Let’s say I have two tensors:

```
samples = torch.tensor([50, 60, 40, 50, 50, 60])
labels = torch.tensor([0, 0, 1, 2, 1, 1])
```

What I would like to do is to efficiently retrieve the values in **labels** for each unique value in **samples**. So the expected output would be three tensors (assuming ordered samples, such as when using torch.unique):

```
torch.tensor([1])
torch.tensor([0, 2, 1])
torch.tensor([0, 1])
```

Now, of course, I could do torch.unique(samples) to get the unique samples, and use this in a loop to index labels, for example **labels[samples == 50]** yields the expected **torch.tensor([0, 2, 1])**. However, I am not sure if that is efficient as I am still using a for loop. Should I do something smart with the return_inverse parameter of torch.unique? I haven’t solved the puzzle yet!

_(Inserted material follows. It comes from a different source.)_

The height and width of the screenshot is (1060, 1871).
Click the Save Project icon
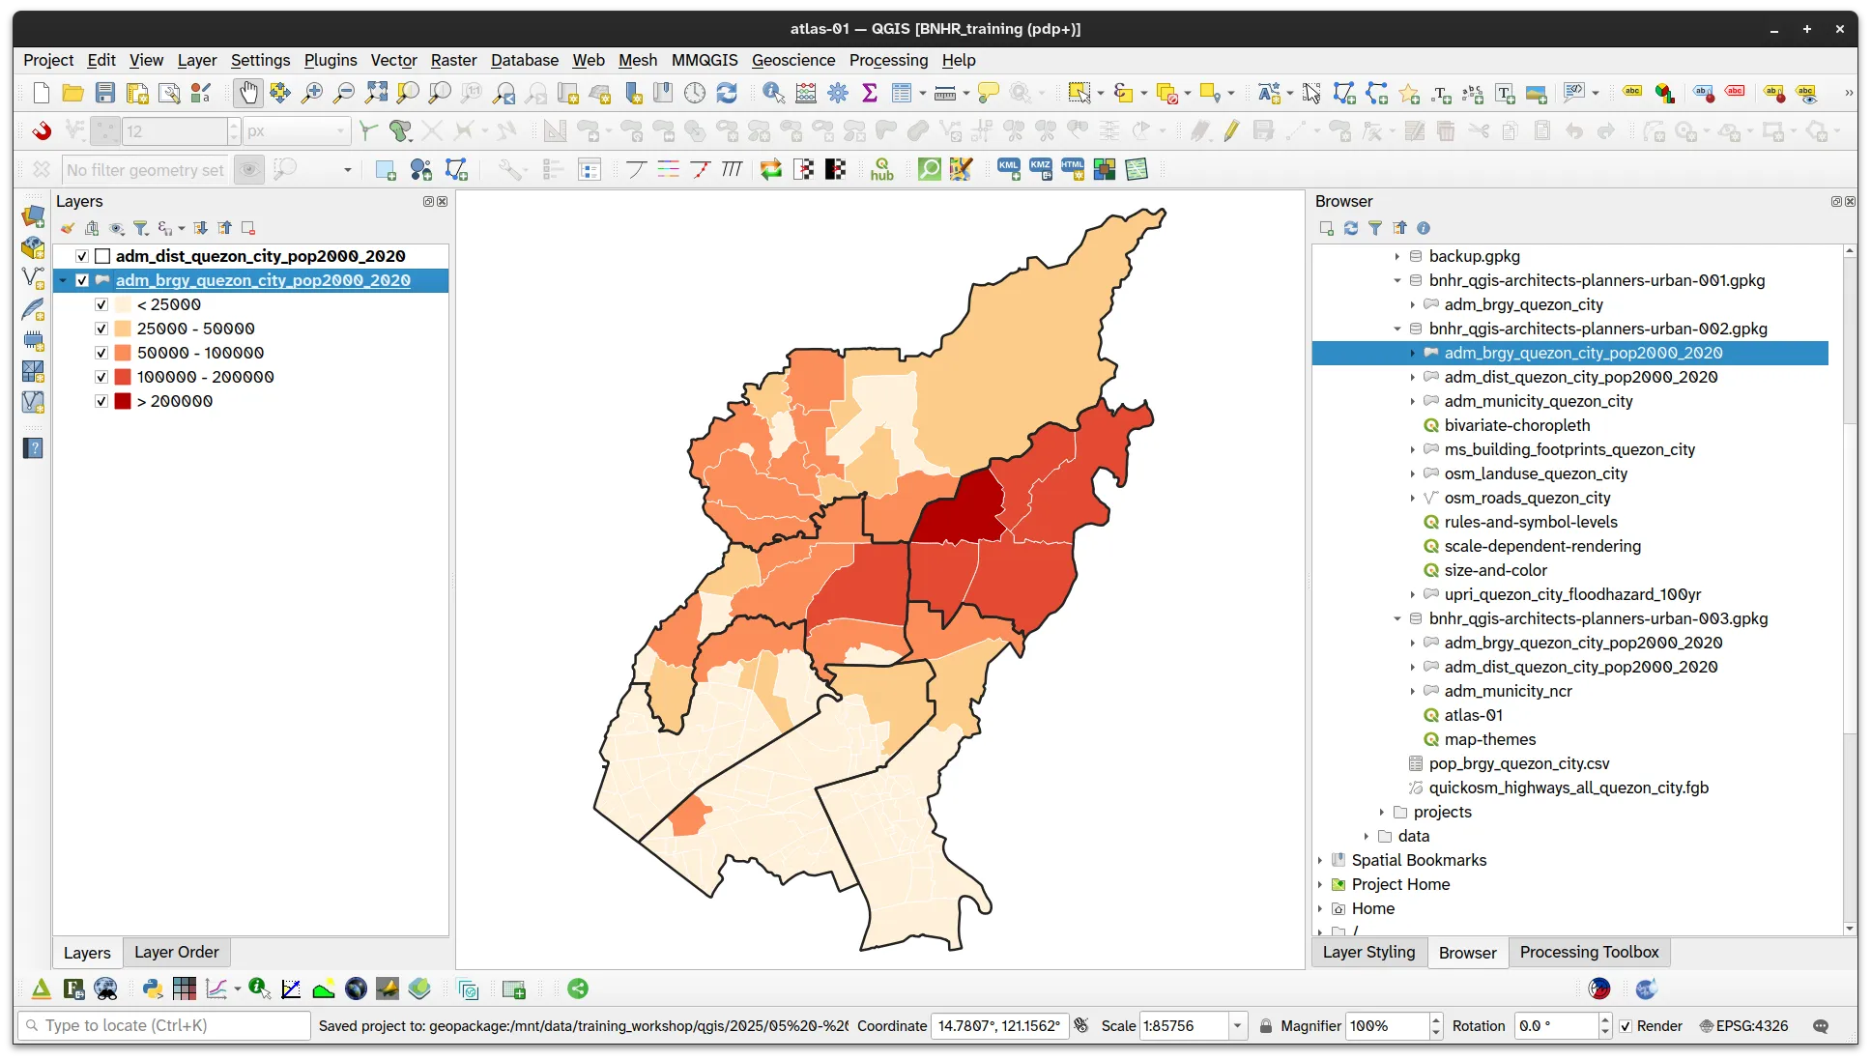point(105,93)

A probably even more inefficient way would be something like this (this is what I currently do):

```
occurrences = defaultdict(list)
for sample, label in zip(samples, labels):
key = sample.flatten().tolist()
occurrences[tuple(key)].append(label)
```

In my specific problem, **samples** is either a Python list of 2D tensors or a large 3D tensor (based on whether the tensors could be stacked, since the last dimension may vary depending on the configuration). Why I would like to collect the occurrences in **labels** for every unique sample is because I would like to calculate the entropy of these labels. So, currently, after the above code, I have something like this:

```
for sample, label_occurrences in occurrences.items():
label_occurrences = torch.tensor(label_occurrences)
_, counts = torch.unique(label_occurrences, return_counts=True)
etr = entropy(counts / label_occurrences.shape[0], base=num_classes)
```

This also feels very inefficient. **How can I make my code more efficient(/vectorised)?**

(Bonus: I am using SciPy’s entropy function in the last snippet; probably there are even faster ways to calculate these numbers using Torch’s built-in operations?)